= Teks yang Diberikan =
────────────────────
Karena informasi yang tidak merata, maka yang terjadi: 
•    Program ini tidak mampu menjangkau sasaran yang telah ditetapkan yaitu mereka yang benar-benar memenuhi kriteria yang telah ditetapkan. 
•    Banyak anggota KSM yang menganggap dana P2KP sebagai dana hibah dari pemerintah yang tidak perlu dikembalikan. 
•    Banyak anggota KSM yang tidak mempunyai usaha produktif sebagaimana disyaratkan sehingga penggunaan dana itu lebih kepada tujuan konsumtif, bukan produktif. 

2.    Dalam melakukan pembiayaan terhadap usaha mikro perlu melibatkan lembaga keuangan profesional, sehingga pengelolaan dana tersebut sejalan dengan prinsip-prinsip pembiayaan yang sehat yaitu prinsip ekonomi pasar dengan tingkat bunga pasar. Pemerintah seharusnya tidak terlibat langsung dalam penyaluran pembiayaan tetapi lebih sebagai regulator, fasilitator, supporting, dan administratif. Keterlibatan pemerintah melalui Badan Perencanaan Pembagunan Nasional (Bappernas) dan Kementerian Pemukiman dan Prasarana Wilayah (Kimpraswil) dalam Proyek P2KP tampak terlalu jauh, karena tidak lagi hanya terbatas sebagai regulator dan fasilitator tetapi juga sebagai pelaku dan pelaksana dari pembiayaan tersebut. Dalam kondisi seperti ini maka peran pemerintah bukan sebagai pendukung dan mitra pihak swasta (lembaga keuangan) tetapi cenderung menjadi pesaing yang bisa menyebabkan merusak pasar yang telah dibina oleh lembaga keuangan mikro yang ada di masyarakat. 

3.    Dalam melakukan pembiayaan terhadap usaha mikro, peran pembinaan (technical assistance) perlu lebih ditonjolkan bersamaan dengan fungsi pembiayaan (financial assistance). Usaha mikro dan rakyat miskin tidak cukup hanya diberi pembiayaan seperti halnya usaha-usaha besar, tetapi juga mutlak harus didampingi dengan pembinaan dan jasa manajemen. Bantuan manajemen itu bisa berupa pelatihan secara rutin sesuai kebutuhan baik anggota KSM, pengurus KSM, dan BKM, selain juga berbagai jenis pendampingan baik dalam pengelolaan, pemasaran, adminsitrasi, teknologi dan berbagai pendampingan lainnya.
────────────────────
= Data yang Diberikan =
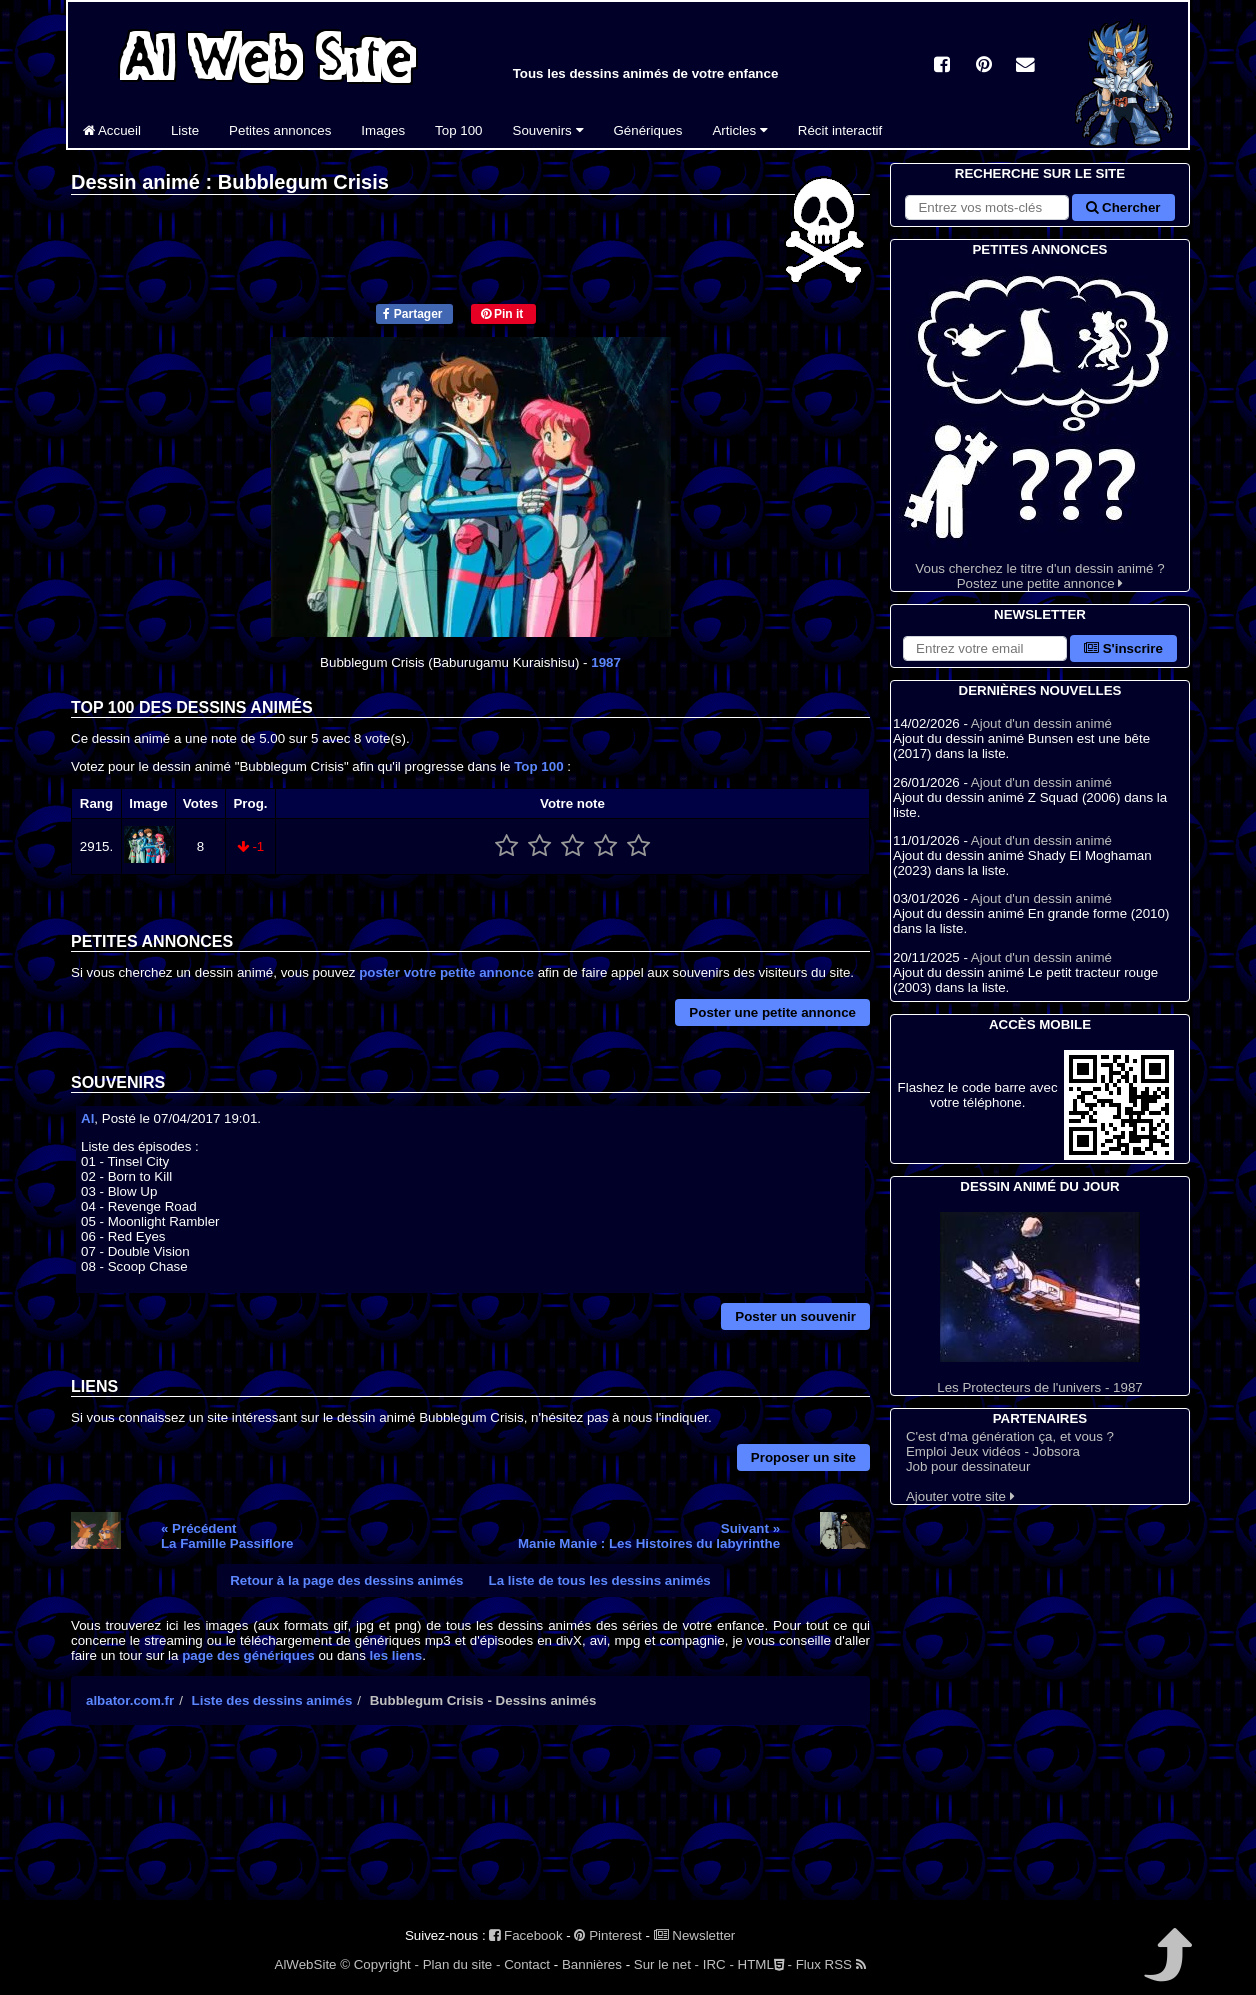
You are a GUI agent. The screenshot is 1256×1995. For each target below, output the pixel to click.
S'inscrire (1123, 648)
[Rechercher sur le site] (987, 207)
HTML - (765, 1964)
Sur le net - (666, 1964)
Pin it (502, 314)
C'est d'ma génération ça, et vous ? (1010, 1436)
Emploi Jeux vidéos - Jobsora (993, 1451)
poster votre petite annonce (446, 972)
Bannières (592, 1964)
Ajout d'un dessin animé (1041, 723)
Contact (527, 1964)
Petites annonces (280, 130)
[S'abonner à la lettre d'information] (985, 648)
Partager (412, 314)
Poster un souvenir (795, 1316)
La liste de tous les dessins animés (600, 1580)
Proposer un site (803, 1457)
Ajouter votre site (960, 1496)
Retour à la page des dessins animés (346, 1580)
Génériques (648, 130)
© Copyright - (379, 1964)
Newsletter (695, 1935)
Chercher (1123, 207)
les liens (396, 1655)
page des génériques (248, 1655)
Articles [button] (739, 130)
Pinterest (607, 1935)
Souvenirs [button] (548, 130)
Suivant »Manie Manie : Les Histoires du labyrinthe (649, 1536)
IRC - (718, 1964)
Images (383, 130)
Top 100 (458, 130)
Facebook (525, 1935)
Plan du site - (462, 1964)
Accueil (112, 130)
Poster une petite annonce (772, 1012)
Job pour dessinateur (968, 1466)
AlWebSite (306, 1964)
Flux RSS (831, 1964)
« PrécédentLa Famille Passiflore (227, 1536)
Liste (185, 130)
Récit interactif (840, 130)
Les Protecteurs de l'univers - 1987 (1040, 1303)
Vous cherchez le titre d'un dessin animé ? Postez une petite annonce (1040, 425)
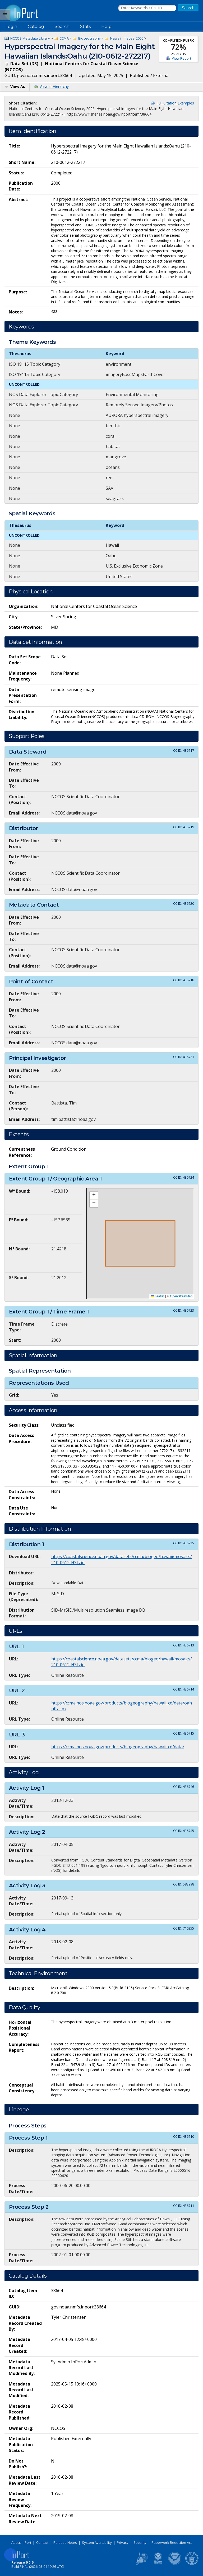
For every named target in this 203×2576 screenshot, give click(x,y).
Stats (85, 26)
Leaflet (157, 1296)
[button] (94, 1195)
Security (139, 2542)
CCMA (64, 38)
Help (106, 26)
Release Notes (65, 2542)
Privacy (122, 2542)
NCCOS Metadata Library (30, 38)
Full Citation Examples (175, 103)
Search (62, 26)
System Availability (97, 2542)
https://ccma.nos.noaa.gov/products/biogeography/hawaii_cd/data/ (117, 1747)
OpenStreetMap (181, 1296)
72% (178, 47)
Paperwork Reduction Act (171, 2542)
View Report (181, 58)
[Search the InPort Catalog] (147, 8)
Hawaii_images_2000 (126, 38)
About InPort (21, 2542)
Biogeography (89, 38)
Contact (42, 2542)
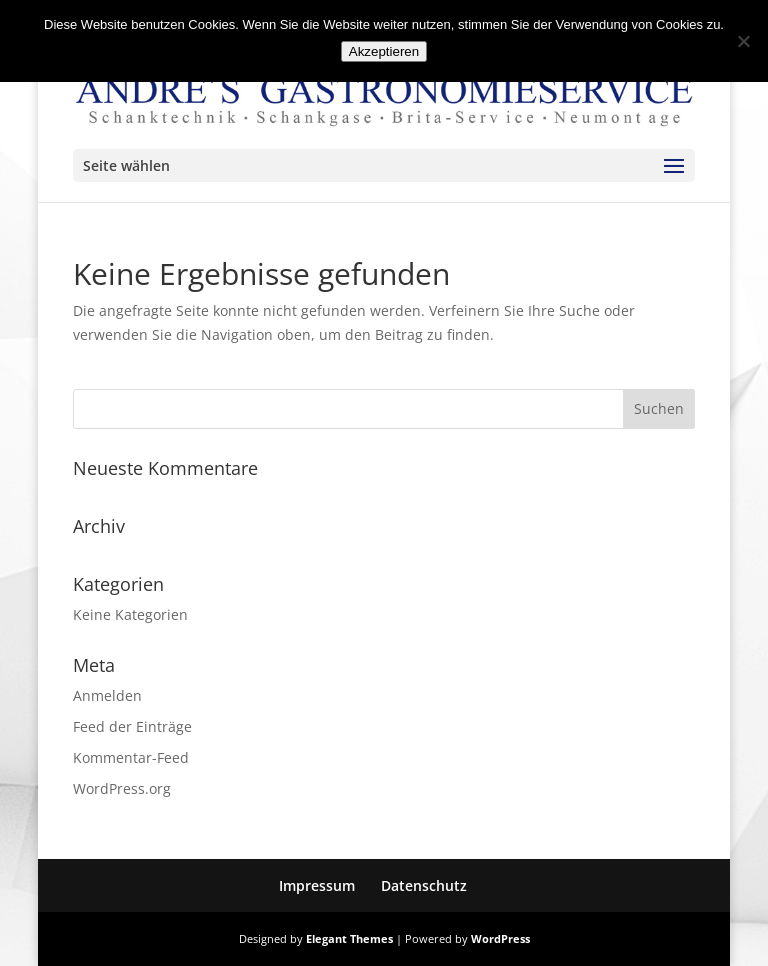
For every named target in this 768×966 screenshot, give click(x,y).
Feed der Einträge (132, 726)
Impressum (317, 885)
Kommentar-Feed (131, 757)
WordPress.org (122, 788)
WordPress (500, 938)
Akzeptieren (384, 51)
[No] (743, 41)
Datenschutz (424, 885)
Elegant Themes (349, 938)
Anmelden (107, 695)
────────────────────
= Ketentuan Tugas =
(A) Menurut teks tentang pembiayaan usaha mikro dalam P2KP, bagaimana banyak anggota KSM memandang dana P2KP?
(B) Lanjutkan teks tentang pembiayaan usaha mikro dalam P2KP mulai dari kalimat terakhirnya.

= Jawaban Latihan =
(A) Banyak anggota KSM menganggap dana P2KP sebagai dana hibah dari pemerintah yang tidak perlu dikembalikan.

(B)
Dalam Proyek P2KP, fungsi pembinaan ini masih sangat minim. Pembinaan yang dilakukan oleh fasilitator kelurahan (Faskel) hanya menitikberatkan dalam pembuatan proposal sebagai syarat pengajuan pinjaman. Ketika dana tersebut telah dicairkan dan faskel telah mendapatkan fee sebagaimana ketentuan, dengan sendirinya fungsi pembinaan itu juga berakhir. 
Para Pengurus BKM juga tidak mendapatkan pelatihan yang memadai sehingga memungkinkan mereka bisa mengelola BKM dengan lebih baik. Malahan pengurus KSM yang setiap hari berhubungan langsung dengan anggotanya sama sekali tidak mendapatkan pelatihan. 
Seharusnya pelatihan ini sudah dilakukan sebelum dana disalurkan, sehingga masing-masing pihak baik KSM maupun BKM tahu persis apa yang harus dilakukan.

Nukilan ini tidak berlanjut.